═════ STORED DATA
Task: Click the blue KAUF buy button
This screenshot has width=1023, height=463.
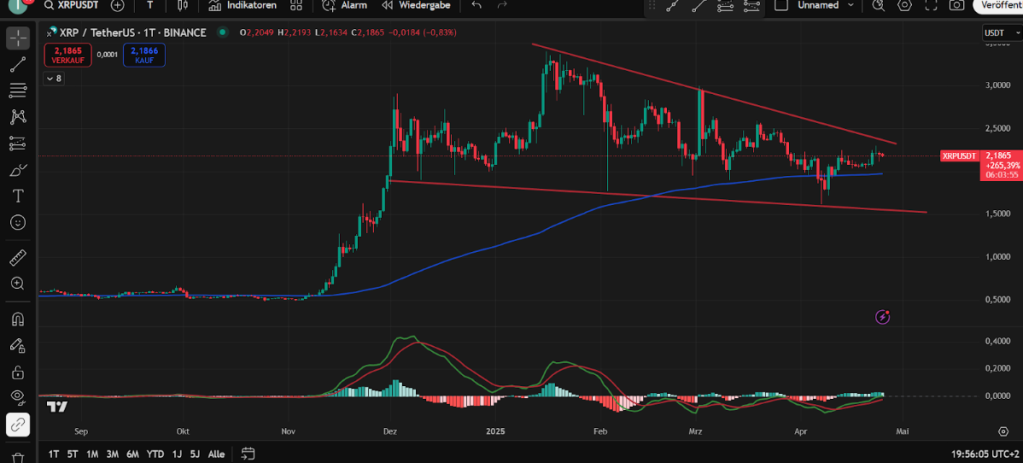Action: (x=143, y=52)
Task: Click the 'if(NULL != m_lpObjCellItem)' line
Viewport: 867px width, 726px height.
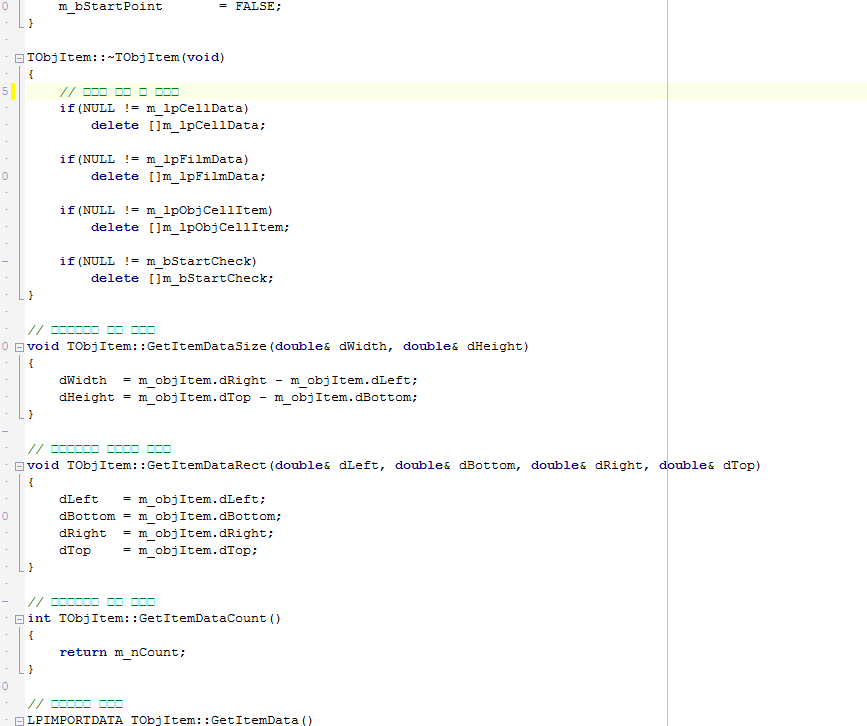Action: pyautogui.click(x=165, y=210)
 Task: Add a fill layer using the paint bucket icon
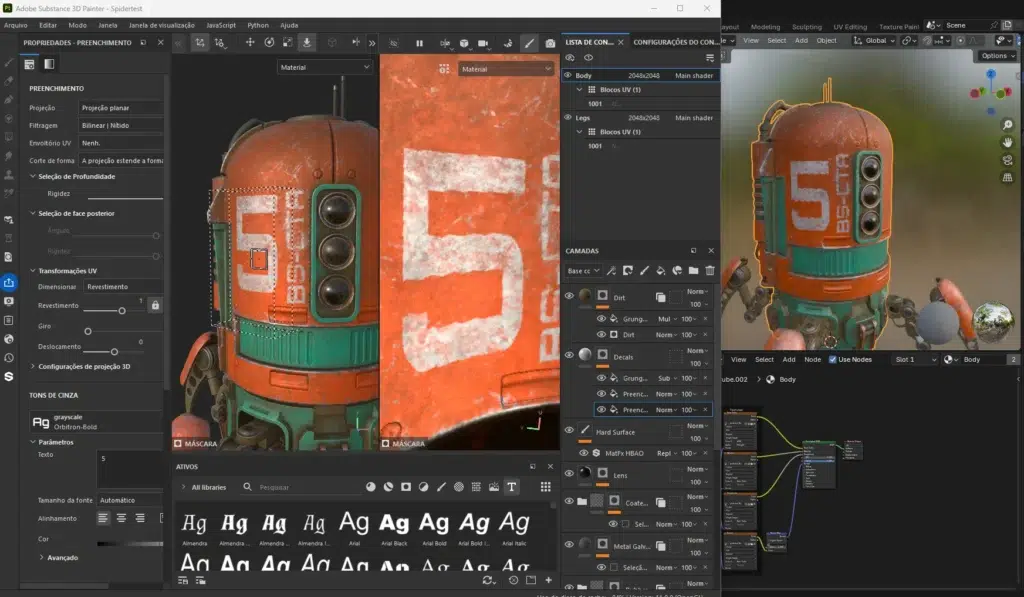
══════════
Format every line of the records above as a JSON list of strings, one string per line, skipping blank lines and omitting the pictures.

[
  "Task: Click the blue KAUF buy button",
  "This screenshot has width=1023, height=463.",
  "Action: (x=143, y=52)",
  "Task: Click the 'if(NULL != m_lpObjCellItem)' line",
  "Viewport: 867px width, 726px height.",
  "Action: pyautogui.click(x=165, y=210)",
  " Task: Add a fill layer using the paint bucket icon"
]